#### Prompt
Your answer must be the full listing, repeated word for word.

#### Input records
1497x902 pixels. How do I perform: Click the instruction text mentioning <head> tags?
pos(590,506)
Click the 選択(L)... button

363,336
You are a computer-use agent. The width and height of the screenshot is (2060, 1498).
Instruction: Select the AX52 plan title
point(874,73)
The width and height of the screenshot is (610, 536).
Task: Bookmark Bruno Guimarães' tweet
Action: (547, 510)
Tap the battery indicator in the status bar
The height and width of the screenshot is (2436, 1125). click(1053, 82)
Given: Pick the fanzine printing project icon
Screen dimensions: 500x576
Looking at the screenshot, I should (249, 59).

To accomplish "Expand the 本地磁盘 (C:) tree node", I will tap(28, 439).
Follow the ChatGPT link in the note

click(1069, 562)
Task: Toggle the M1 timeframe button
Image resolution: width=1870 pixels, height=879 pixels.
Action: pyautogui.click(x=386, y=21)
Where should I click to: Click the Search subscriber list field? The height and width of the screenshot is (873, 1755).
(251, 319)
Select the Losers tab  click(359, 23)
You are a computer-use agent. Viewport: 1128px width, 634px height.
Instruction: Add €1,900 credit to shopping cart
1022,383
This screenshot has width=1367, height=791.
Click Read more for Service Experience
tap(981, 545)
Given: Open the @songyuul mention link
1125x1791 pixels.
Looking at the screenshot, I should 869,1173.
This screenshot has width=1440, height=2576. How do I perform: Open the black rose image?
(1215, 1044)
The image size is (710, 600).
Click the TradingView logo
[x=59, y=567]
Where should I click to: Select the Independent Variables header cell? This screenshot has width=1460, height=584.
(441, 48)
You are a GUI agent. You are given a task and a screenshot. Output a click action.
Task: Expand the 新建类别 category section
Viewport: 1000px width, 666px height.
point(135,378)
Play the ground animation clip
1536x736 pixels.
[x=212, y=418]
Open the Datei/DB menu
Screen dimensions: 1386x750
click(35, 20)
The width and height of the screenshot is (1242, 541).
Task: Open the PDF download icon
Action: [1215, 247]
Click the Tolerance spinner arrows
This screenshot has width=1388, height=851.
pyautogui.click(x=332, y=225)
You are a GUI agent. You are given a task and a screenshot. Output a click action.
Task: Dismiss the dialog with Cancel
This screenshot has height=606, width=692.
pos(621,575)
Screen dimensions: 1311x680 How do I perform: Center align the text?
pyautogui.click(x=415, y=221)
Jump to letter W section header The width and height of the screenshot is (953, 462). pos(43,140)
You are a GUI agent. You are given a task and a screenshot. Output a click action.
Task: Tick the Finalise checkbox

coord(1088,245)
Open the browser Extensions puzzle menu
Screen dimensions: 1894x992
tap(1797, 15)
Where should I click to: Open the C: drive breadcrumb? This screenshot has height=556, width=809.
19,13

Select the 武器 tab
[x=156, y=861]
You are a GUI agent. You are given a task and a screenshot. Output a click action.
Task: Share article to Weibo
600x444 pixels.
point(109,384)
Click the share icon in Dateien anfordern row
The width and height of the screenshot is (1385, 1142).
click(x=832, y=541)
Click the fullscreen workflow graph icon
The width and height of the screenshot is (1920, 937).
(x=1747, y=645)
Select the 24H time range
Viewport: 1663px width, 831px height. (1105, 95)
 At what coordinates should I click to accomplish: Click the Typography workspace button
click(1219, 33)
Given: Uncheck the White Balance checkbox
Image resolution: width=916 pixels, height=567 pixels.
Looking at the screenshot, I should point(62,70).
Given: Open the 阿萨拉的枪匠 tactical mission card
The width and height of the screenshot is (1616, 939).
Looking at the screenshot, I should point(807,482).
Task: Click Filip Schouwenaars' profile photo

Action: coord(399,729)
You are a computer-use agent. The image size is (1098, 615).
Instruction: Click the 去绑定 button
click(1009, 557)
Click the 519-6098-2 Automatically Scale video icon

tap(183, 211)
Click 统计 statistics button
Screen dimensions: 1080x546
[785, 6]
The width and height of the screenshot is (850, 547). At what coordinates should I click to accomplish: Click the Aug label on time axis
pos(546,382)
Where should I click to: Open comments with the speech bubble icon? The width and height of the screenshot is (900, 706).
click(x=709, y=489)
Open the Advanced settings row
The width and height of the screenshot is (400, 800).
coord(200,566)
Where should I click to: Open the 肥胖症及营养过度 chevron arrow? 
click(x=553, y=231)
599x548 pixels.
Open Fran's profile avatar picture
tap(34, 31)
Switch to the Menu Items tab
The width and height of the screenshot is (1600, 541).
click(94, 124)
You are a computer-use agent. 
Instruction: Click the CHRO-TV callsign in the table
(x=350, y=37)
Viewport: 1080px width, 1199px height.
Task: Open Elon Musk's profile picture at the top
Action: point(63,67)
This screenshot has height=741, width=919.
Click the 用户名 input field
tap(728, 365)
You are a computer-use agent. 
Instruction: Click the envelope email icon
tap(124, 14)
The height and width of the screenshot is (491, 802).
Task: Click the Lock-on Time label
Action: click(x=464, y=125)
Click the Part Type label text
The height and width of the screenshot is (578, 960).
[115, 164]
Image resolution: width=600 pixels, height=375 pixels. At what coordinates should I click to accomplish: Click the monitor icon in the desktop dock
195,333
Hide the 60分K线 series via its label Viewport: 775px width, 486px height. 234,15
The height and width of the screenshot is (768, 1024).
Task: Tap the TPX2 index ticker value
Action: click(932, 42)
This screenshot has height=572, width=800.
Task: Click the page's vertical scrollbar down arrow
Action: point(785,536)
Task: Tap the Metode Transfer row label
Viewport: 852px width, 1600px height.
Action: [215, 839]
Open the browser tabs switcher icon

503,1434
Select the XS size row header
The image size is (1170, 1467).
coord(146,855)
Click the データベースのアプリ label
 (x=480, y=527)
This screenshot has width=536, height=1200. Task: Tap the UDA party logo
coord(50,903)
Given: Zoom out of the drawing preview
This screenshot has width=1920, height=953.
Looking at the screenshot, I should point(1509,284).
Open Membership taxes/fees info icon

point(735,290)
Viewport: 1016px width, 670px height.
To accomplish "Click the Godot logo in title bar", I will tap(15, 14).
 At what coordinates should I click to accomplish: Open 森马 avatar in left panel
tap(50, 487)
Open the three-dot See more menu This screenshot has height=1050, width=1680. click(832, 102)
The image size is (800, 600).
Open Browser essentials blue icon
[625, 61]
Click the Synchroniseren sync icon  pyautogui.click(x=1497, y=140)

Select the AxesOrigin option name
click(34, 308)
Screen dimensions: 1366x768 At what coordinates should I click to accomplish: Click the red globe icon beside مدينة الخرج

#### Answer box
1497x902 pixels. How do I perform: Click the instruction text mentioning <head> tags?
pos(590,506)
Click the 選択(L)... button

363,336
You are a computer-use agent. The width and height of the screenshot is (2060, 1498).
Instruction: Select the AX52 plan title
point(874,73)
The width and height of the screenshot is (610, 536).
Task: Bookmark Bruno Guimarães' tweet
Action: (547, 510)
Tap the battery indicator in the status bar
The height and width of the screenshot is (2436, 1125). click(1053, 82)
Given: Pick the fanzine printing project icon
Screen dimensions: 500x576
Looking at the screenshot, I should (249, 59).

To accomplish "Expand the 本地磁盘 (C:) tree node", I will tap(28, 439).
Follow the ChatGPT link in the note

click(1069, 562)
Task: Toggle the M1 timeframe button
Image resolution: width=1870 pixels, height=879 pixels.
Action: pyautogui.click(x=386, y=21)
Where should I click to: Click the Search subscriber list field? The height and width of the screenshot is (873, 1755).
(251, 319)
Select the Losers tab  click(359, 23)
You are a computer-use agent. Viewport: 1128px width, 634px height.
Instruction: Add €1,900 credit to shopping cart
1022,383
This screenshot has width=1367, height=791.
Click Read more for Service Experience
tap(981, 545)
Given: Open the @songyuul mention link
1125x1791 pixels.
Looking at the screenshot, I should 869,1173.
This screenshot has width=1440, height=2576. How do I perform: Open the black rose image?
(1215, 1044)
The image size is (710, 600).
Click the TradingView logo
[x=59, y=567]
Where should I click to: Select the Independent Variables header cell? This screenshot has width=1460, height=584.
(441, 48)
You are a GUI agent. You are given a task and a screenshot. Output a click action.
Task: Expand the 新建类别 category section
Viewport: 1000px width, 666px height.
point(135,378)
Play the ground animation clip
1536x736 pixels.
[x=212, y=418]
Open the Datei/DB menu
Screen dimensions: 1386x750
click(35, 20)
The width and height of the screenshot is (1242, 541).
Task: Open the PDF download icon
Action: [1215, 247]
Click the Tolerance spinner arrows
This screenshot has width=1388, height=851.
pyautogui.click(x=332, y=225)
You are a GUI agent. You are given a task and a screenshot. Output a click action.
Task: Dismiss the dialog with Cancel
This screenshot has height=606, width=692.
pos(621,575)
Screen dimensions: 1311x680 How do I perform: Center align the text?
pyautogui.click(x=415, y=221)
Jump to letter W section header The width and height of the screenshot is (953, 462). pos(43,140)
You are a GUI agent. You are given a task and a screenshot. Output a click action.
Task: Tick the Finalise checkbox

coord(1088,245)
Open the browser Extensions puzzle menu
Screen dimensions: 1894x992
tap(1797, 15)
Where should I click to: Open the C: drive breadcrumb? This screenshot has height=556, width=809.
19,13

Select the 武器 tab
[x=156, y=861]
You are a GUI agent. You are given a task and a screenshot. Output a click action.
Task: Share article to Weibo
600x444 pixels.
point(109,384)
Click the share icon in Dateien anfordern row
The width and height of the screenshot is (1385, 1142).
click(x=832, y=541)
Click the fullscreen workflow graph icon
The width and height of the screenshot is (1920, 937).
(x=1747, y=645)
Select the 24H time range
Viewport: 1663px width, 831px height. (1105, 95)
 At what coordinates should I click to accomplish: Click the Typography workspace button
click(1219, 33)
Given: Uncheck the White Balance checkbox
Image resolution: width=916 pixels, height=567 pixels.
Looking at the screenshot, I should point(62,70).
Given: Open the 阿萨拉的枪匠 tactical mission card
The width and height of the screenshot is (1616, 939).
Looking at the screenshot, I should point(807,482).
Task: Click Filip Schouwenaars' profile photo

Action: coord(399,729)
You are a computer-use agent. The image size is (1098, 615).
Instruction: Click the 去绑定 button
click(1009, 557)
Click the 519-6098-2 Automatically Scale video icon

tap(183, 211)
Click 统计 statistics button
Screen dimensions: 1080x546
[785, 6]
The width and height of the screenshot is (850, 547). At what coordinates should I click to accomplish: Click the Aug label on time axis
pos(546,382)
Where should I click to: Open comments with the speech bubble icon? The width and height of the screenshot is (900, 706).
click(x=709, y=489)
Open the Advanced settings row
The width and height of the screenshot is (400, 800).
coord(200,566)
Where should I click to: Open the 肥胖症及营养过度 chevron arrow? 
click(x=553, y=231)
599x548 pixels.
Open Fran's profile avatar picture
tap(34, 31)
Switch to the Menu Items tab
The width and height of the screenshot is (1600, 541).
click(94, 124)
You are a computer-use agent. 
Instruction: Click the CHRO-TV callsign in the table
(x=350, y=37)
Viewport: 1080px width, 1199px height.
Task: Open Elon Musk's profile picture at the top
Action: point(63,67)
This screenshot has height=741, width=919.
Click the 用户名 input field
tap(728, 365)
You are a computer-use agent. 
Instruction: Click the envelope email icon
tap(124, 14)
The height and width of the screenshot is (491, 802).
Task: Click the Lock-on Time label
Action: click(x=464, y=125)
Click the Part Type label text
The height and width of the screenshot is (578, 960).
[115, 164]
Image resolution: width=600 pixels, height=375 pixels. At what coordinates should I click to accomplish: Click the monitor icon in the desktop dock
195,333
Hide the 60分K线 series via its label Viewport: 775px width, 486px height. 234,15
The height and width of the screenshot is (768, 1024).
Task: Tap the TPX2 index ticker value
Action: click(932, 42)
This screenshot has height=572, width=800.
Task: Click the page's vertical scrollbar down arrow
Action: point(785,536)
Task: Tap the Metode Transfer row label
Viewport: 852px width, 1600px height.
Action: [215, 839]
Open the browser tabs switcher icon

503,1434
Select the XS size row header
The image size is (1170, 1467).
coord(146,855)
Click the データベースのアプリ label
 (x=480, y=527)
This screenshot has width=536, height=1200. Task: Tap the UDA party logo
coord(50,903)
Given: Zoom out of the drawing preview
This screenshot has width=1920, height=953.
Looking at the screenshot, I should point(1509,284).
Open Membership taxes/fees info icon

point(735,290)
Viewport: 1016px width, 670px height.
To accomplish "Click the Godot logo in title bar", I will tap(15, 14).
 At what coordinates should I click to accomplish: Open 森马 avatar in left panel
tap(50, 487)
Open the three-dot See more menu This screenshot has height=1050, width=1680. click(832, 102)
The image size is (800, 600).
Open Browser essentials blue icon
[625, 61]
Click the Synchroniseren sync icon  pyautogui.click(x=1497, y=140)

Select the AxesOrigin option name
click(34, 308)
Screen dimensions: 1366x768 At what coordinates should I click to accomplish: Click the red globe icon beside مدينة الخرج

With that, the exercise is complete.